LAST MONTH, for the first time ever, I got a misfire.  The gun went "click" instead of bang. 
Now, I didn't even try to use the "second strike" feature on this gun, where the trigger switches over to Double-Action mode and lets you try again, but with a longer and heavier pull.  I just waited for 20 seconds and ejected the misfired round. It was a Remington Golden Saber, 124 gr. HP, and it was a fairly new one, bought in 2014 or so.  I reloaded the gun and continued shooting, and had another misfire 5 minutes later.  Also a Golden Saber.

Both of the primers got a pretty light hit, but when I picked up the fired brass from all around me, they didn't look like they got much more of a hit, and yet they went off. 

I did notice that the firing pin indentations were NOT centered in the primer. They were off-center.

If the GON forum software will let me upload pics, I did take some photos. But nearly always this site says my pics are too big in file size to post here.

Today I tested the gun again, this time only with FMJ ammo. Winchester white box, and Rem-UMC. All new, fresh, brass-cased ammo. 
About 1 out of each 10 rounds had the same kind of misfire problem, and even the rounds that fired successfully had off-center striker dents in the primer.

I also noticed fir the first time that my gun's slide has had the firing pin hole (or striker hole?) chamfered rather deeply, much more than I'd think wise or necessary to make sure that the hole is round and flush with the breechface, with no burrs sticking up. 

Again, I'll try to post pics in a few minutes, but I want to get this text up here first in case I have computer trouble.

Has anybody else noticed this, with Taurus semi-auto pistols of recent manufacture?

I see a couple of threads about it in TaurusArmed dot net, and those people say that some guns have this problem, but others don't.
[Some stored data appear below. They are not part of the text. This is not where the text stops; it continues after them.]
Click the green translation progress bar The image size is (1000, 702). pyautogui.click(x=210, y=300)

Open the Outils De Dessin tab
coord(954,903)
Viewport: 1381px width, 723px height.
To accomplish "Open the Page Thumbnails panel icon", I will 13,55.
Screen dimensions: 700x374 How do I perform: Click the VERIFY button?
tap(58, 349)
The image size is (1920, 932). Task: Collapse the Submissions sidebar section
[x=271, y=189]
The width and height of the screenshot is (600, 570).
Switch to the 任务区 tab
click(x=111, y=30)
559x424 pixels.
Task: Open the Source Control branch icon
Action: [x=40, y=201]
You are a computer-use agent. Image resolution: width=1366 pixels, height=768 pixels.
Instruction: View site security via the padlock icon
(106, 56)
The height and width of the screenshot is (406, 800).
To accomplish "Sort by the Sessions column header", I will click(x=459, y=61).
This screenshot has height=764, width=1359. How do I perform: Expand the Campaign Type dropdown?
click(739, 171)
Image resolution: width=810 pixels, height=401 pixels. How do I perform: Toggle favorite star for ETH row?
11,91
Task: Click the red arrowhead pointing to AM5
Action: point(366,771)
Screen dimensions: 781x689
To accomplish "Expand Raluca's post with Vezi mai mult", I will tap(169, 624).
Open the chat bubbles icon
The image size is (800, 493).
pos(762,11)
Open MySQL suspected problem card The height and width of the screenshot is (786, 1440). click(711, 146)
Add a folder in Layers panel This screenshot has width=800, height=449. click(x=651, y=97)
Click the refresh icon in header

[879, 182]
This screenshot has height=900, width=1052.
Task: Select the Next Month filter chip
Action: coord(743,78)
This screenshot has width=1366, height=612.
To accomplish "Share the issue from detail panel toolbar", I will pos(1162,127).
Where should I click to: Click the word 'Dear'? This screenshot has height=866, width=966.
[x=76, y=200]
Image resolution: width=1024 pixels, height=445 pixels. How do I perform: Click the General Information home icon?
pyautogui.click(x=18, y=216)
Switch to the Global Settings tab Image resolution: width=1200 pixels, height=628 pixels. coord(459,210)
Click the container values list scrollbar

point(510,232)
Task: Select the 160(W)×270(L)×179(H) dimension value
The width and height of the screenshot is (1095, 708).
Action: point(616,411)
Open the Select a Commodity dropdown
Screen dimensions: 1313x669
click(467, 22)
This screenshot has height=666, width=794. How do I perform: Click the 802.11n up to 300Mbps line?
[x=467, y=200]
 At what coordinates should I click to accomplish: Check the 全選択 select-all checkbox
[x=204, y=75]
And some guns have a very deeply chamfered or counter-bored firing pin hole (like a crown on the muzzle of a gun, per some of their photos), but this doesn't seem to affect their guns' reliability.  They report that their fired cases have bulged primers that have been forced back toward this divot in the breechface, as do mine. But only some of these TaurusArmed dotnet members report reliabiilty problems and misfires.

What do you guys think?

P.S. I know that my gun, being a G2 model but not the newer and cheaper "G2C" version, still has a lifetime warranty .   I could send it back. The problem is, Taurus takes FoREver to fix or replace defective guns, and this is a pistol I regularly carry. Even more so in the fall and winter, when I'm more likely to be wearing a cover garment (I assume the weather will get coool pretty soon-- this mid-July weather can't last from May through November, can it???)


----------



## GunnSmokeer (Oct 4, 2019)

I think I'll disassemble the firing pin / striker components, take them out of the slide, and clean the channel that they are in. Maybe that will help.  Be right back.


----------



## Buck70 (Oct 4, 2019)

If this was my everyday carry, I would get another pistol. Life is to precious for an unreliable pistol.


----------



## GunnSmokeer (Oct 5, 2019)

Well, my owner's manual doesn't give any information about taking the striker or firing pin out of the slide. The manual tells you how to field-strip it and get the barrel, slide, and frame into separate components, but nothing deeper than that.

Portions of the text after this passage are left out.